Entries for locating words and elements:
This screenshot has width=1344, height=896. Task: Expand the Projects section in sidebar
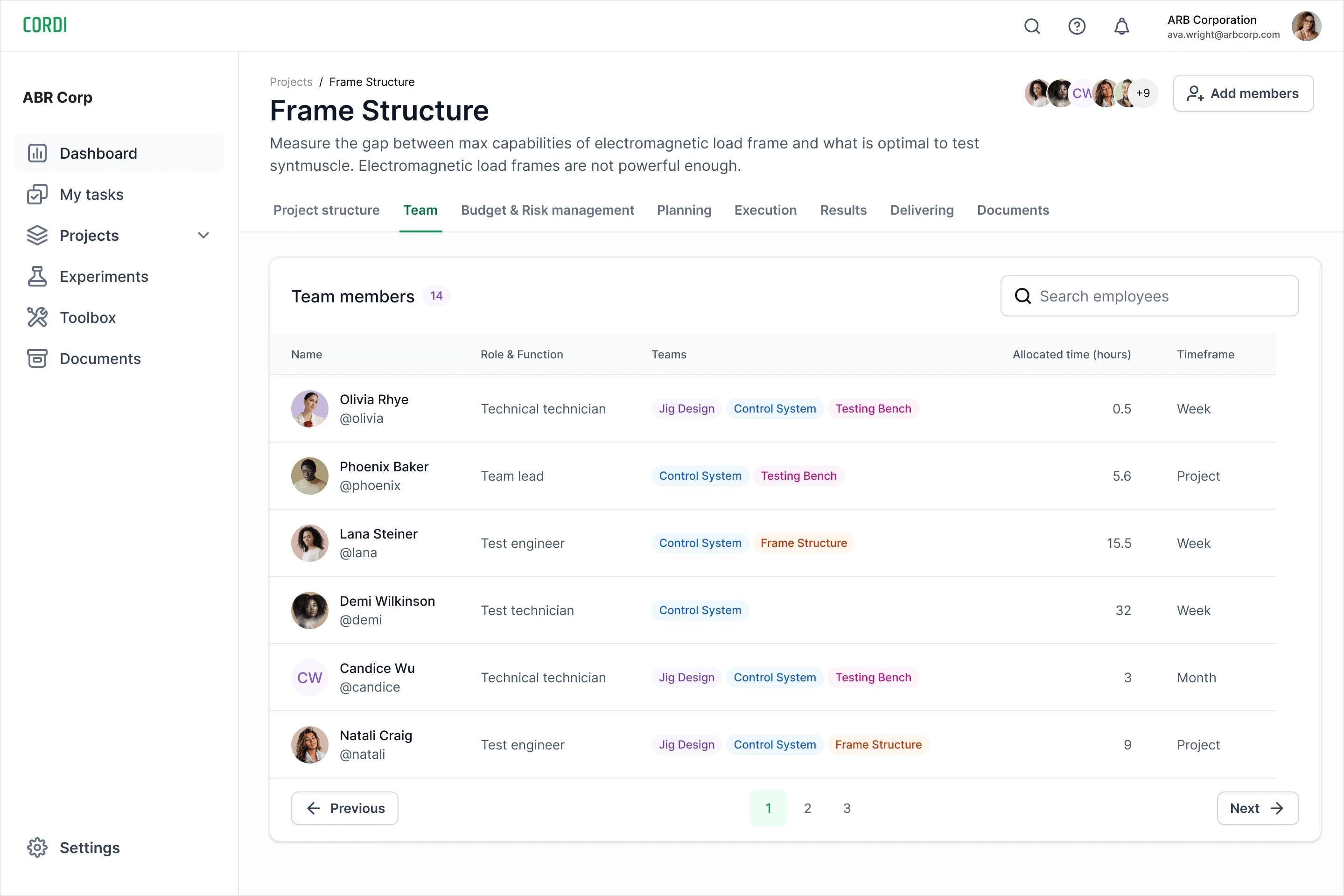click(x=204, y=235)
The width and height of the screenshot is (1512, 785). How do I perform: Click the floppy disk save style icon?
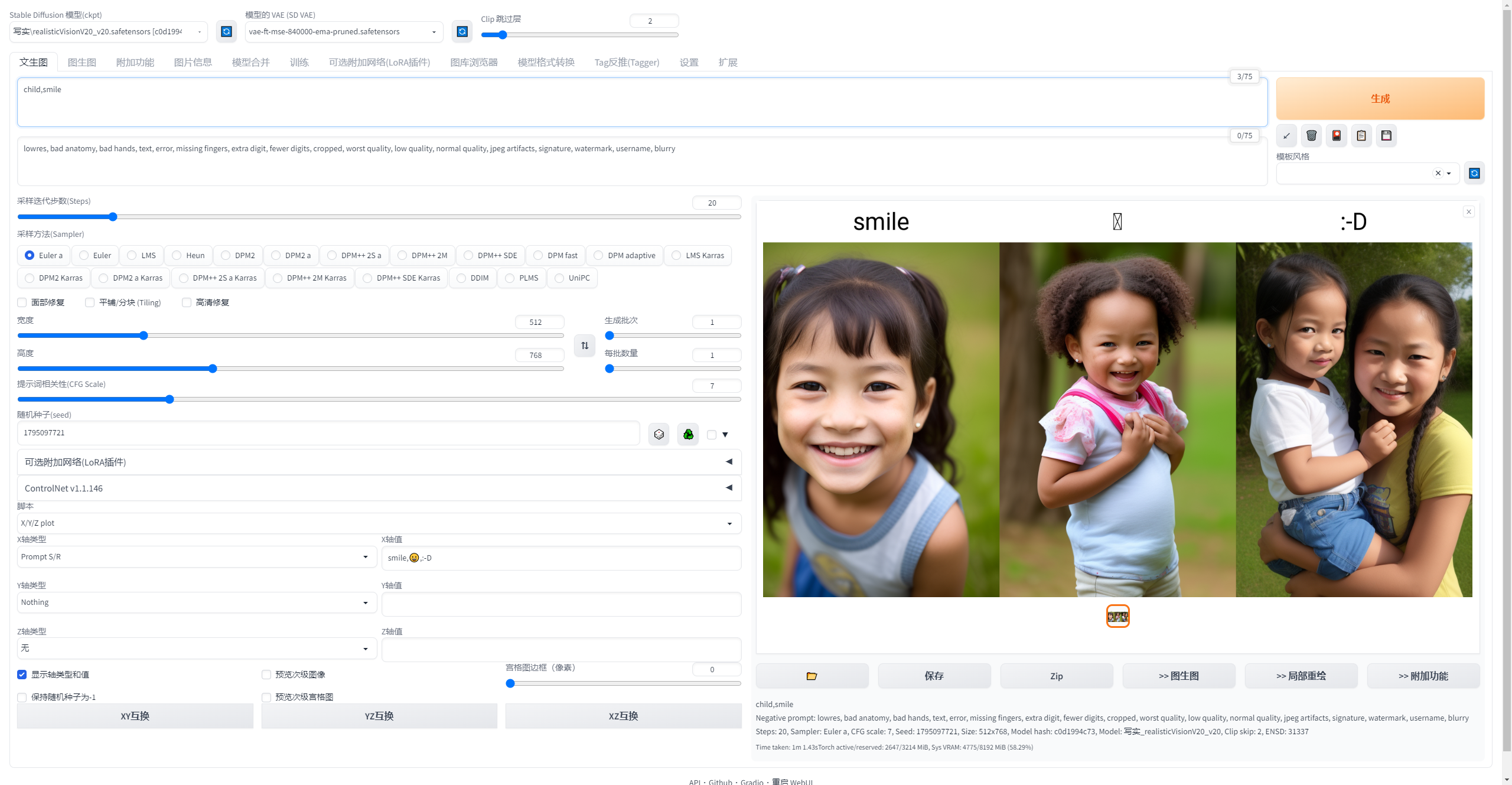click(1386, 136)
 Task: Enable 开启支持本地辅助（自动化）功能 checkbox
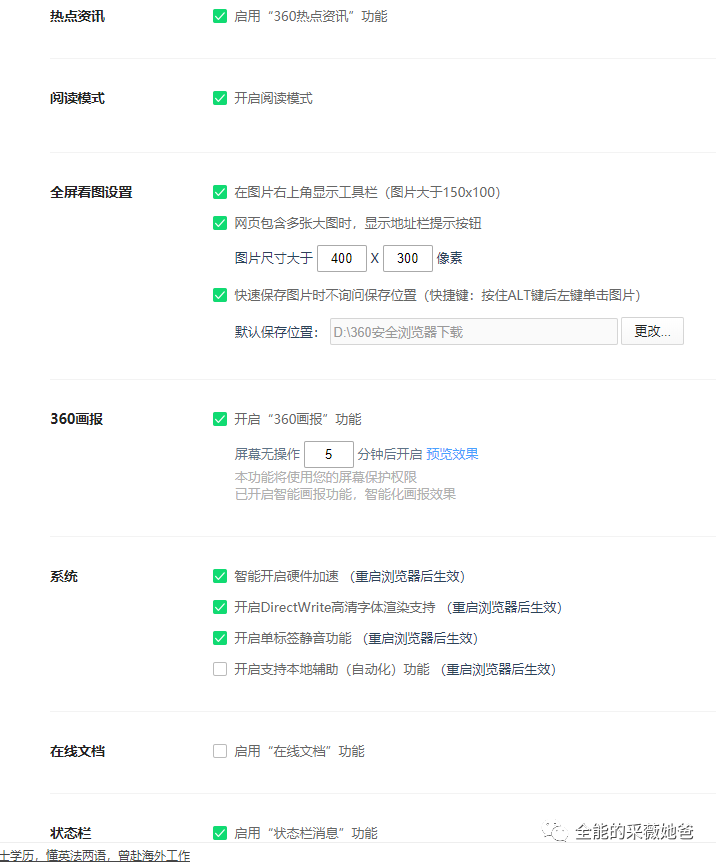(220, 669)
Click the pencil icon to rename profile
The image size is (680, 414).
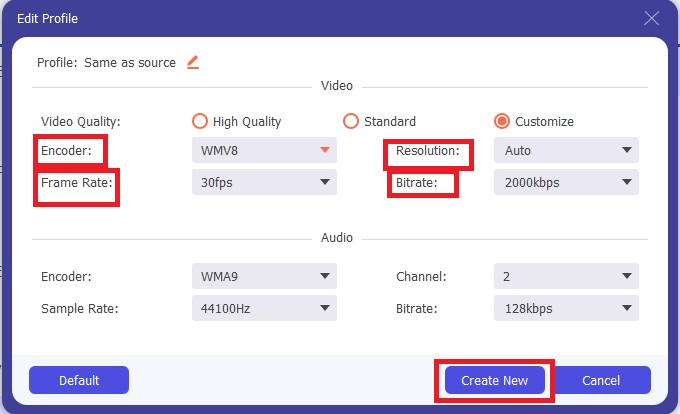(x=193, y=62)
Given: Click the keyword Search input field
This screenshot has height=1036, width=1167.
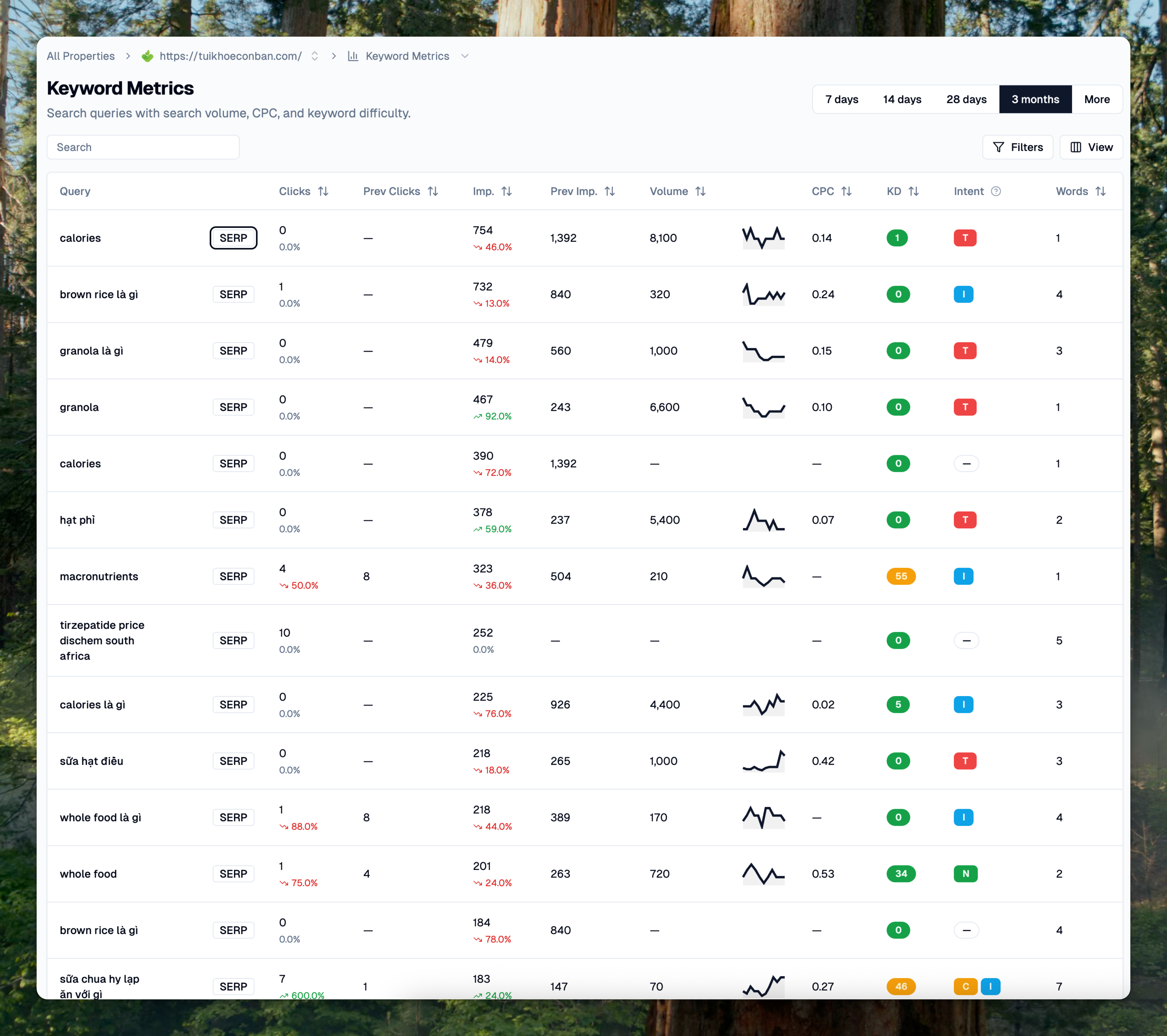Looking at the screenshot, I should tap(143, 147).
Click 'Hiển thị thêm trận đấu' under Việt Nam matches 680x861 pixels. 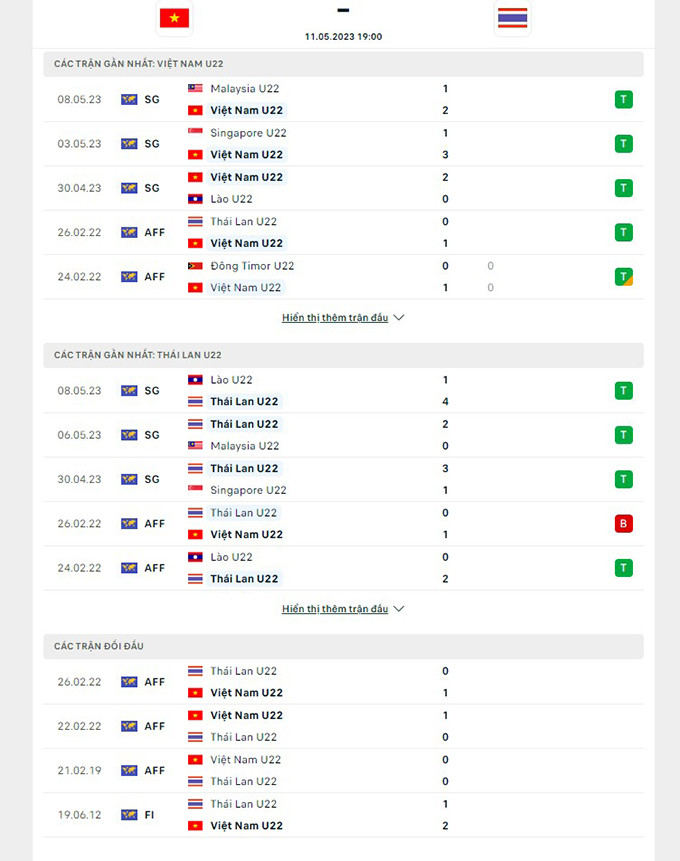(335, 318)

- [EXERCISE TASK]:
Report each line above that contains the word "height", copying every such line in full.

- [EXERCISE OUTPUT]:
This screenshot has width=1344, height=896. Task: Expand the Projects section in sidebar
The width and height of the screenshot is (1512, 785). How do I perform: Click the floppy disk save style icon?
This screenshot has height=1036, width=1167.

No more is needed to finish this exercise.